Михаил, однако, попал не на ночное заседание касательно Помжерина, а прямо к румынам и к хересу. Рассеянность? О нет, далеко не рассеянность, сложность, если угодно, двойное бытие, естественная галиматья наших дней. Читатели, конечно же, заметили многообразие интересов и наклонностей нашего героя. Марки имели различное применение, дензнаки также. Словом, вкатившись в темное чистилище вестибюля, полный еще морского ветра и настороженного целомудрия комсомольских глаз, Михаил выявил такую неопределенность состояния, что даже безошибочный в оценках швейцар и тот усомнился, как его приветствовать и что предложить. Направо белесой матовостью стекол, лязгом и отрывистыми вскриками гитар, этих чувственных подружек всех забулдыг, говорил о своих преимуществах обыкновеннейший ночной ресторан. Тихая лестница вела к сосредоточенности идей, то есть к «ответственным». Десять - двадцать секунд прошло среди топотания Михаила и растерянности швейцара. После чего Михаил решительно завернул направо. Час спустя он был уже пьян.
Пил он с каким-то субъектом, отрекомендовавшимся «красным купцом» из Николаева. Сперва разговор держался на высоком уровне статеек из «Экономической жизни»: о преимуществах Николаевского порта, об экспорте зерна, о недоброкачественности итальянских фабрикатов.

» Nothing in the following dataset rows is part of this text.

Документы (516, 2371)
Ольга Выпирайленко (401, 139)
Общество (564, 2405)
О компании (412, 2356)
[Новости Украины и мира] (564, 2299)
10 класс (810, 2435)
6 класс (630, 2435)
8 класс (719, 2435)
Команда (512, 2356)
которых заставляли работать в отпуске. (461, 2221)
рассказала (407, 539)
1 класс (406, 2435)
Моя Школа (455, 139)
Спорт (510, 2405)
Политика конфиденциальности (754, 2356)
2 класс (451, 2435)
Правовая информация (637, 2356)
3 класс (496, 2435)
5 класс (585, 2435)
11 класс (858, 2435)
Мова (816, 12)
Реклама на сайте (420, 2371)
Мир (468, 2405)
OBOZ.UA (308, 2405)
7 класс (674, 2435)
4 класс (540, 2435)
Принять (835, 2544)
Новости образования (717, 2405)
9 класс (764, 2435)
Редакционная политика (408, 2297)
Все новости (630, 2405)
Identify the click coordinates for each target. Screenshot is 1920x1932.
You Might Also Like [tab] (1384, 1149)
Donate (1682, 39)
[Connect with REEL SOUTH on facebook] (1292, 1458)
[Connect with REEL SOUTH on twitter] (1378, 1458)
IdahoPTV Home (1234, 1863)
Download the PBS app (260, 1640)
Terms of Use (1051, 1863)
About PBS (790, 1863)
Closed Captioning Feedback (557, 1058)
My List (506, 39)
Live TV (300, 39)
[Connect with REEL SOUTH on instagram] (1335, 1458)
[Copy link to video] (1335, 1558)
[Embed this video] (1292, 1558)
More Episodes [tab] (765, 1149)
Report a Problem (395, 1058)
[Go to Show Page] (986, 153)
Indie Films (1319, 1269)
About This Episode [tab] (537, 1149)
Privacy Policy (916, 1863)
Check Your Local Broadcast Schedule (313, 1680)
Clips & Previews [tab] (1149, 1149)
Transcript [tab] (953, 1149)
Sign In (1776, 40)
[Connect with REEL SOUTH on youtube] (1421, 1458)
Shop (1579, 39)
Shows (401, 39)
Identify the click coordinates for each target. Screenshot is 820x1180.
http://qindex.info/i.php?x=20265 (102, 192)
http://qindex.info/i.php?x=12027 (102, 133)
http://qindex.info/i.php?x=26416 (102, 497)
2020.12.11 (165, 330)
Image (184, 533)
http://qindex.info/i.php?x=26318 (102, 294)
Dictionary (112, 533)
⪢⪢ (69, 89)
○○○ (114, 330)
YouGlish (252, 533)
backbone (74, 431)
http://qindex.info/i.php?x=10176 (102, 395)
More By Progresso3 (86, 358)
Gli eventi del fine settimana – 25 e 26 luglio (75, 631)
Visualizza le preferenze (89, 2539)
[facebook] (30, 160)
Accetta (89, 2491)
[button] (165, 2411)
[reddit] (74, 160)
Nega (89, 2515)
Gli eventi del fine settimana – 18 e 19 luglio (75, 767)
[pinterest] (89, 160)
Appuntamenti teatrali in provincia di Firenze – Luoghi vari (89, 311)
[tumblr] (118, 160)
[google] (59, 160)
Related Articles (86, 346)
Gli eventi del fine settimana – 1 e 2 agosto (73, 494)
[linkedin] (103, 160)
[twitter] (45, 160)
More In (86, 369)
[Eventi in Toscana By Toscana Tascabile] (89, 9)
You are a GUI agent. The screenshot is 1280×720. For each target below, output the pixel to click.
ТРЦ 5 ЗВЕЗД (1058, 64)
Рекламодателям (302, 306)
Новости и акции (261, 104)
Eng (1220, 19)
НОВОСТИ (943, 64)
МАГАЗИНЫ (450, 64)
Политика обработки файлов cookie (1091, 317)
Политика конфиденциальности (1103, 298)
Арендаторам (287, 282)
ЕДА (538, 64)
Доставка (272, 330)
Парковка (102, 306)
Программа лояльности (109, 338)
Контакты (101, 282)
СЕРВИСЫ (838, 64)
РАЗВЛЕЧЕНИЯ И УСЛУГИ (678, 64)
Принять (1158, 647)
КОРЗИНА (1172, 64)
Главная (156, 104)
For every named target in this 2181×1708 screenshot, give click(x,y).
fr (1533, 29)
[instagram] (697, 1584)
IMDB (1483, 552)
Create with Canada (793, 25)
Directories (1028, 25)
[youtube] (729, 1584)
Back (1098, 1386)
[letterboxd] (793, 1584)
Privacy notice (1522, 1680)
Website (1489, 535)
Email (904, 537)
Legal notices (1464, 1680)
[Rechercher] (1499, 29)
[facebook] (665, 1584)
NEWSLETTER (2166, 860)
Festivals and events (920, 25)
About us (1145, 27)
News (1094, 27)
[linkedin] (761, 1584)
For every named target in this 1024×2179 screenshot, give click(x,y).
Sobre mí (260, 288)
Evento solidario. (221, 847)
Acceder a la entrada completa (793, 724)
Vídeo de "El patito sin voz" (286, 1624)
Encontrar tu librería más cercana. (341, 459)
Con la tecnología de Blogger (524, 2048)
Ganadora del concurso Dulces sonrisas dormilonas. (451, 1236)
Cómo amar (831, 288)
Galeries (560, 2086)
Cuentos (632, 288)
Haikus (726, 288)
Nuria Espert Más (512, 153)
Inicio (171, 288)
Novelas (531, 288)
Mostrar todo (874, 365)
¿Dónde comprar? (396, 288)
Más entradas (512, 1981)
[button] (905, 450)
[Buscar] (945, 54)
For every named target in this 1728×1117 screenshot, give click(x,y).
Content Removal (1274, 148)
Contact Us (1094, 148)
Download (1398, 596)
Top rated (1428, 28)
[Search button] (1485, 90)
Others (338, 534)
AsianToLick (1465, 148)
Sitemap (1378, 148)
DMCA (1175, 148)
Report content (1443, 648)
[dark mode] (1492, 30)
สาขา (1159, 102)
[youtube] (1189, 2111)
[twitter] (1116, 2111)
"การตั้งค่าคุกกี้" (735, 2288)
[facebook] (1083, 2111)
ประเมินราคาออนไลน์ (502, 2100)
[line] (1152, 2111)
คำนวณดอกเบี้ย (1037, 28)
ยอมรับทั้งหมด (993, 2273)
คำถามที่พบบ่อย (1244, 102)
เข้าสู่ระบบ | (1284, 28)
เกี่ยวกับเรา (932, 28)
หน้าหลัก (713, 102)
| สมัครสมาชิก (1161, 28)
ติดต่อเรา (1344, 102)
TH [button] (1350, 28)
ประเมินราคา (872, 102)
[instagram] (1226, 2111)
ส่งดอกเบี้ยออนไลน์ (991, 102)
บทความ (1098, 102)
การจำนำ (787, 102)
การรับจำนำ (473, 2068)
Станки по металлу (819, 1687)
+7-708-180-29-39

Но вскоре оба начали распускаться. Субъект, участвуя в торгах на аренду пароходных буфетов, изложил Михаилу различные способы «смазывания». Каких только не было: помимо вульгарных червонцев ужины а-ля карт, пикники, излияния и возлияния, отдача напрокат своих жен, а в случае нужды и принятие на себя чужих, ряд психологических диагнозов и сложнейших, невесомых услуг. Таким образом, торги превращались в пустую формальность, вроде оклейки бумаг гербовыми марками. Ясно, что беседа с торгов перешла на марки. Успех налета на Одессу и крепость вин Армении доводили бахвальство Михаила до анекдотических пределов. Субъект, однако, не удивлялся. Он знал, что при таланте все возможно. Михаил клялся, что направится вскоре в Сибирь и выпустит там свои особые марки. Кроме того, он предлагал ехать совместно на Запад: заставить немецкие профсоюзы заняться также клеением марок из «международной солидарности». В ресторане, помимо них, никого не было, и как выразительное взвизгивание гитар, так и мимопластика официантов относились исключительно к ним. Они еще успели и прочитать и даже оценить висевший на стене плакат: «Граждане, дающие чаевые, - вы даете взятку!» Субъекту изречение настолько понравилось, что он препохабно выругался и, подозвав официанта, отвалил ему кипу дензнаков:
- Стой на посту! Кто не берет, тот не ест. Притом, как говорит поп попадье: тщетная предосторожность.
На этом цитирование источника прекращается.